Passage shown below:

We then got $12 million from Yaletown and Austin Ventures. This first round was used to grow that product management capability and build out our engineering teams. We were already on the way to delivering products consistently and following some vision.
It wasn’t easy, though, because paying the bills can loudly bang on the door. Whether it’s a client or a potential client that says, “Hey, we like your product, but could you add this feature, and we will pay you this enormous sum of money,” it isn’t easy. You should stay focused on progressing towards your vision.
We’re very fortunate that we had a fantastic team, Mick Kirsten being one of them, the author of Project to Product, the creator of Eclipse Mylyn, and probably one of the most brilliant guys I’ve ever worked with, and he kept us on that vision. I’m not sure he slept, but he kept us on that vision.
Data, Data, Everywhere
Q: Looking back at your career, how have you seen research and analysis in software development and delivery evolve?
A: I just did a quick survey about using products as an idea and a concept inside organizations. Do you have a product model? Do you know what your product is? Do you work on a project or a product?
We asked some questions like that, and we received around 4,500 responses in a week. That is incredible, right? Historically, organizations like Forrester and Gartner were hoarders of data, and now that isn’t the case; anybody can run a survey and learn.
Now you can run surveys on social media, or Google it, or ChatGPT, and all these tools to get fantastic stuff you can use. Unfortunately, though, it comes at a cost: The data you are getting is biased. The data doesn’t have all the details, so you draw conclusions biased by the person drawing.
As a writer, it’s easy to find data that proves a point, but that doesn’t mean that point is correct. We have to become more intelligent about its usage.
We’re all getting a lot smarter using the tools and getting much brighter, but we also have to understand bias, ethics, and context as we add to those assumptions we make when we see something.
Data can be very divisive. I worry that we will misuse it without that kind of understanding and acceptance.
We don’t realize that it’s marginalizing certain groups of people because of the way it’s being used.
We don’t always think about the fact that it is enabling a group of people to bully another group or the consequences of how it’s being used in politics because we’re just like, “Wow, this feature, everybody wants it”.
We must be moral beings, always thinking, and data should help us make better decisions, right? It’s an important point, especially when critical thinking is low. There’s a lot of talk about AI and our reliance on it; we must ensure that critical thinking is maintained.
Leading a Company and Always Learning
Q: What advice would you offer to an aspiring tech leader who aims to drive innovation and change within their organization?

End of Passage shown.

What to work on ▸
A – Print the part of the interview excerpt that runs from "We asked some" down to "survey and learn.".
B – Do these statements agree with the interview excerpt? For each, answer yes or no and quote the words that decide it. (i) The company received $12 million from Yaletown and Austin Ventures. (ii) The survey drew around 4,500 responses in a month. (iii) Organizations like Forrester and Gartner historically shared their data freely.
The data after this point comes from a source other than the interview excerpt.

Information given below:

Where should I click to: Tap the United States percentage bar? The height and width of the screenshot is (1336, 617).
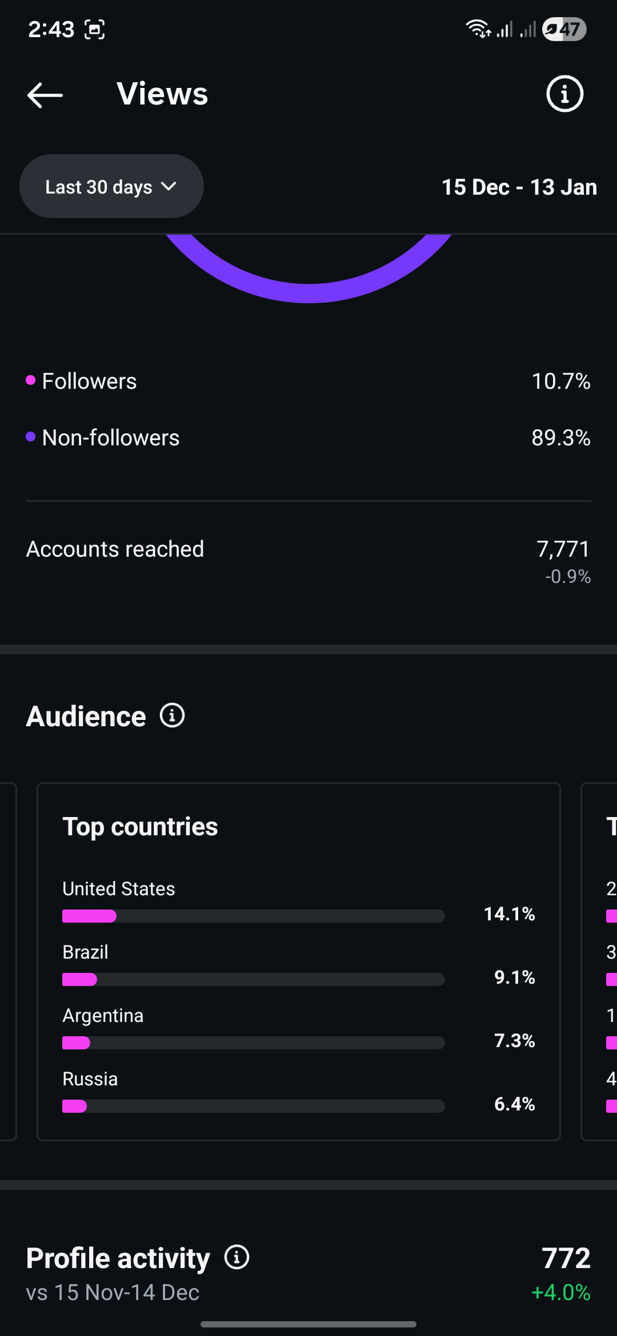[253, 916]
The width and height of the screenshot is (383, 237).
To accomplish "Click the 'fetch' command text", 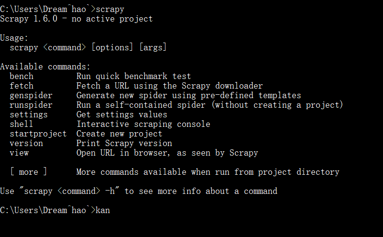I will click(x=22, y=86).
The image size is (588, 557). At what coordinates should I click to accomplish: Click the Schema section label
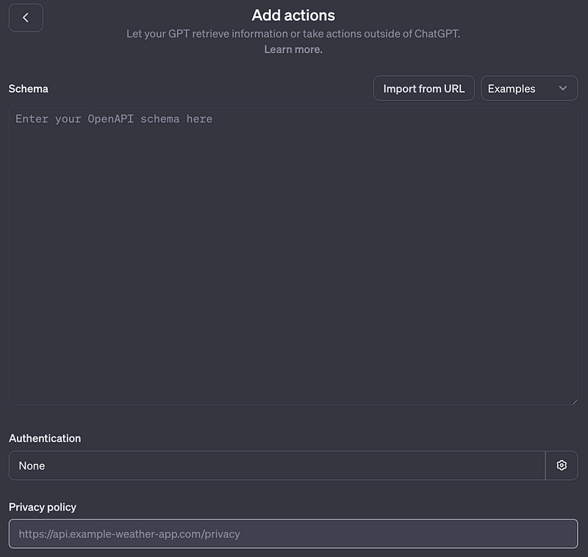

End of Information given.

Per-task answers ▸
A –
We asked some questions like that, and we received around 4,500 responses in a week. That is incredible, right? Historically, organizations like Forrester and Gartner were hoarders of data, and now that isn’t the case; anybody can run a survey and learn.

B –
(i) Yes: "We then got $12 million from Yaletown and Austin Ventures."
(ii) No: "we received around 4,500 responses in a week."
(iii) No: "Historically, organizations like Forrester and Gartner were hoarders of data"